> [Records supplied]
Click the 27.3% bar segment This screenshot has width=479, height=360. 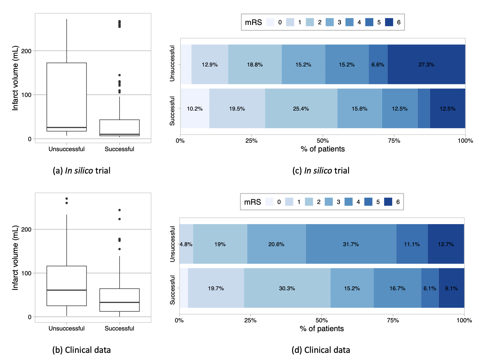pos(426,65)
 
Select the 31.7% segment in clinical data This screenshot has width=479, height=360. pos(351,244)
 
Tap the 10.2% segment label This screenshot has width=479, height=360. pos(194,109)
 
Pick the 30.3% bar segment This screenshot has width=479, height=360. pos(287,288)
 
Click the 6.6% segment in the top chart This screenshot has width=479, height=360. pos(378,65)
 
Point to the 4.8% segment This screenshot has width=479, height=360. pos(186,244)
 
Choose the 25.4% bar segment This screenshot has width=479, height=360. pos(301,109)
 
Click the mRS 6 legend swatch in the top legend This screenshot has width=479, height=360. pos(389,22)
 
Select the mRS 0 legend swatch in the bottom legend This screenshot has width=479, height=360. pos(269,202)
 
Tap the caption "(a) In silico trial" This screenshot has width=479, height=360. pos(82,171)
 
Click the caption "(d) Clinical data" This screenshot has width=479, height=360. pos(321,350)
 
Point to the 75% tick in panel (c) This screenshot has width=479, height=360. pos(394,141)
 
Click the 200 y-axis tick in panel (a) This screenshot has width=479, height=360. pos(27,51)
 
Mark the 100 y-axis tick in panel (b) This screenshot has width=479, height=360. pos(27,273)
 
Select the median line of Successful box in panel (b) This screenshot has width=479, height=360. pos(119,302)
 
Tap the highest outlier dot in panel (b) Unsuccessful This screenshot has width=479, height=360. pos(66,198)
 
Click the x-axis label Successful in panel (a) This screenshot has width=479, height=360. pos(119,149)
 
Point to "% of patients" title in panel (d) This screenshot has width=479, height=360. pos(321,329)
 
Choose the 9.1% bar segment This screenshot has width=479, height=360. pos(451,288)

> [Description of the task] Your task is to copy exactly, and only, the lines from the line with "Mark the 100" through the last line of the entries, both included.

> [Output for this task]
Mark the 100 y-axis tick in panel (b) This screenshot has width=479, height=360. pos(27,273)
 
Select the median line of Successful box in panel (b) This screenshot has width=479, height=360. pos(119,302)
 
Tap the highest outlier dot in panel (b) Unsuccessful This screenshot has width=479, height=360. pos(66,198)
 
Click the x-axis label Successful in panel (a) This screenshot has width=479, height=360. pos(119,149)
 
Point to "% of patients" title in panel (d) This screenshot has width=479, height=360. pos(321,329)
 
Choose the 9.1% bar segment This screenshot has width=479, height=360. pos(451,288)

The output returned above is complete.